By LEE BOWMAN
Scripps Howard News Service
December 13, 2006
Their estimates, published Wednesday in The Journal of the American Medical Association, are based on federal consumer surveys done in 1996 and 2003 that counted all out-of-pocket health care costs.
"We found that the prevalence of high financial (health) burdens increased across the population as a whole and among several subgroups between 1996 and 2003," said Jessica Banthin and Didem Bernard, researchers at the federal Agency for Healthcare Research and Quality.

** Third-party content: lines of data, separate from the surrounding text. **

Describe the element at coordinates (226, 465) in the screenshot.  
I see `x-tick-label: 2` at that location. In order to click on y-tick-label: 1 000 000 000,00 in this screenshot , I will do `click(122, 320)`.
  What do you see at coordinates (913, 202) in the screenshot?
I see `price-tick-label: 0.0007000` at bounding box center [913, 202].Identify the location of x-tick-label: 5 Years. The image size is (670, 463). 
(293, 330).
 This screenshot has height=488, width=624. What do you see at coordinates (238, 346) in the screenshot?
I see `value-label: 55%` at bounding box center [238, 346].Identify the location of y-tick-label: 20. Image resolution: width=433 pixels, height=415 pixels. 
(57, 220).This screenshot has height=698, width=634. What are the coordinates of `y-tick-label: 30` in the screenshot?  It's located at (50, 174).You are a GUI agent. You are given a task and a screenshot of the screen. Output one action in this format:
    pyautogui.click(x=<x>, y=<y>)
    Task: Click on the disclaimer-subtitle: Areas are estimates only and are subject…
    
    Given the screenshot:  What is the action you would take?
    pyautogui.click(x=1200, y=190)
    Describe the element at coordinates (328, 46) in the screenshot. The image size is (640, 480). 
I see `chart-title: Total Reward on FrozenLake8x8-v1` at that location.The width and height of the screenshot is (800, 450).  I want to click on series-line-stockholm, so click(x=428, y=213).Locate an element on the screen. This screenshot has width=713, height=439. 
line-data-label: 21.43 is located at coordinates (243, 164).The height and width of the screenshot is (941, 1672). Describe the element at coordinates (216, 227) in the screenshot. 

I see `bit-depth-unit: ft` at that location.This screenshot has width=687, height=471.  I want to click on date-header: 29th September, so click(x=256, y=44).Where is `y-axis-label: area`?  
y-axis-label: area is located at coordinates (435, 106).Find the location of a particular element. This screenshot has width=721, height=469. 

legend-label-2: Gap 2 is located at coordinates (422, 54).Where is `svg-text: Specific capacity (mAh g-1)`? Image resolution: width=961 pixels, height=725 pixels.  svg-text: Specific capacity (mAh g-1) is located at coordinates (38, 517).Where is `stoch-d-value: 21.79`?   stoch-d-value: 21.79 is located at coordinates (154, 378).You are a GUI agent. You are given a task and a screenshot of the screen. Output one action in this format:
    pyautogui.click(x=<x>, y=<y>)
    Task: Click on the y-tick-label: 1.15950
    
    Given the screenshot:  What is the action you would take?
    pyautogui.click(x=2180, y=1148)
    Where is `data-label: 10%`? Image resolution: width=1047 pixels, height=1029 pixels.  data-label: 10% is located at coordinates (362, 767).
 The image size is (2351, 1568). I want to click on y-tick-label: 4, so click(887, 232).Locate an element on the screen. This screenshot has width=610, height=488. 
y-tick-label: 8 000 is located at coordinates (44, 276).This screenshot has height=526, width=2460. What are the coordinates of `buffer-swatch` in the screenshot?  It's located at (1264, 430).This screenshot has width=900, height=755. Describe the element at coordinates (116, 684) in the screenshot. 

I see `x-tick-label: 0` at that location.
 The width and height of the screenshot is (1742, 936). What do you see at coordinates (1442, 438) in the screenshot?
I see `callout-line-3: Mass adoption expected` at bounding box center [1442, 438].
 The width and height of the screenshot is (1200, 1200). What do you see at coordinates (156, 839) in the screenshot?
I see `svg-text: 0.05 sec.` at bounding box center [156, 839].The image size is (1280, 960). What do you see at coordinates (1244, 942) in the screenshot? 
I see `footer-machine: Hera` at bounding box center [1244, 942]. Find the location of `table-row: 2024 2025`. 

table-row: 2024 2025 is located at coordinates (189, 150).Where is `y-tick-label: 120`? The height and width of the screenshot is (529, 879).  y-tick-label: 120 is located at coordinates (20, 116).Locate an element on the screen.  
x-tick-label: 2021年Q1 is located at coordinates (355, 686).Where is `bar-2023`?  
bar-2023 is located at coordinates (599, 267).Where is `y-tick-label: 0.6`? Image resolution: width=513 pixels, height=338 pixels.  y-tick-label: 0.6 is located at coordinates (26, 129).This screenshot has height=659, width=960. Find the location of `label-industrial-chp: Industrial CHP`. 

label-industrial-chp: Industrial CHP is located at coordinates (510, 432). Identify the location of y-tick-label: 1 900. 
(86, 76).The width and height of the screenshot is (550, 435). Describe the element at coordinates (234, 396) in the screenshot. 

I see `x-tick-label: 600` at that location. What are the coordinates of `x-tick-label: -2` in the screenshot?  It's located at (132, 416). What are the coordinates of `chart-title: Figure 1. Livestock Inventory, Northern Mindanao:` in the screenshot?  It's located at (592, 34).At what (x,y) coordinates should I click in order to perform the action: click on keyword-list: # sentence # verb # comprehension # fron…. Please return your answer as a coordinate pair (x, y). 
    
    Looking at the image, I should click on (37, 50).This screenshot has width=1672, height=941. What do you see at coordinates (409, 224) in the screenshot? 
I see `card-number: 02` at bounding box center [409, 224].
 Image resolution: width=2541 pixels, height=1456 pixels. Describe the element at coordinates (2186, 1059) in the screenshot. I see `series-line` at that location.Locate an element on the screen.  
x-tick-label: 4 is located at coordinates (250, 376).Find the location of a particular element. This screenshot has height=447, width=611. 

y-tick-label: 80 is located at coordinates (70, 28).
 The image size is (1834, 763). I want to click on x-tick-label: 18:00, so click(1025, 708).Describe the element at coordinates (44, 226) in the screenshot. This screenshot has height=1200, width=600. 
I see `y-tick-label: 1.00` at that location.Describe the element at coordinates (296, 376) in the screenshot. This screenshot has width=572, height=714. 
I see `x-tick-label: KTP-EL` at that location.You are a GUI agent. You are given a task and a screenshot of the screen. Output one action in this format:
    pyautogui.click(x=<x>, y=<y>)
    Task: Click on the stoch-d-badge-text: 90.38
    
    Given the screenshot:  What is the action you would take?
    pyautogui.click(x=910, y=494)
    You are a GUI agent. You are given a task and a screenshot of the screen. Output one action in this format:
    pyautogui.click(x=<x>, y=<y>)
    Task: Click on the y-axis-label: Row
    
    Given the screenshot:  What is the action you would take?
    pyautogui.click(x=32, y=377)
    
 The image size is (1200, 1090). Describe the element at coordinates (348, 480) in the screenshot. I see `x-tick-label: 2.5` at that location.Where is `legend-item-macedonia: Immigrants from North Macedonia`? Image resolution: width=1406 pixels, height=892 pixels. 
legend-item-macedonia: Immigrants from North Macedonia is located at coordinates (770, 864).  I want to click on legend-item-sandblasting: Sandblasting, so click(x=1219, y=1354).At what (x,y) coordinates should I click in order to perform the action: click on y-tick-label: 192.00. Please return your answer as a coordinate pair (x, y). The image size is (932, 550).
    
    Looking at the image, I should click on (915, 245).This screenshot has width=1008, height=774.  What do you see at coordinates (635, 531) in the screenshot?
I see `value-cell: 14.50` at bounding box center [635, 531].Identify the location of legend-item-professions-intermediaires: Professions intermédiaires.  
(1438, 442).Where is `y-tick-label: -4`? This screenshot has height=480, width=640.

By 2003, they calculate there were 48.8 million individuals (19.2 percent of the non-elderly population) living in families that spent more than 10 percent of household income on medical care, an increase of 11.7 million people since 1996.
Of this group, 18.7 million (7.3 percent of the total population) were in families spending more than 20 percent of family income on medical care.
Among those more likely to face higher-than-average health care costs were low income individuals, those with individual rather than group coverage, people in the pre-retirement age bracket of 55 to 64, women, people living outside metro areas and people with chronic medical conditions.
"We also noted that high out-of-pocket burdens are associated with delaying or foregoing medical care for financial reasons, behavior that can have severe consequences for those in poor health,'' Banthin said.
The researchers said their review "highlights the high costs associated with non-group health insurance policies.'' People who bought individual coverage were nearly three times more likely to pay 10 percent or more of their family income to health costs than people with any other type of insurance coverage, including no coverage at all.
In addition, Banthin and Bernard said their measure of health care service burden - out of pocket costs other than insurance premiums - can be used to identify people who are underinsured, although they technically have coverage.
They calculate that 17.1 million people had inadequate financial protection from high out-of-pocket costs in 2003, including 9.3 million who were in private, employment-related plans, 1.3 million with individual coverage and 6.6 million with public coverage.
Health care costs have been rising faster than inflation and the overall economy in the United States for many years. Out-of-pocket payment for health care by patients rose from $162 billion in 1997 to $236 billion in 2004, out of a total national health bill of nearly $2 trillion.
"We believe this information on the underinsured could help policy makers better understand the impact of their decisions on consumers and inform the debate on where to target additional subsidies,'' Banthin said.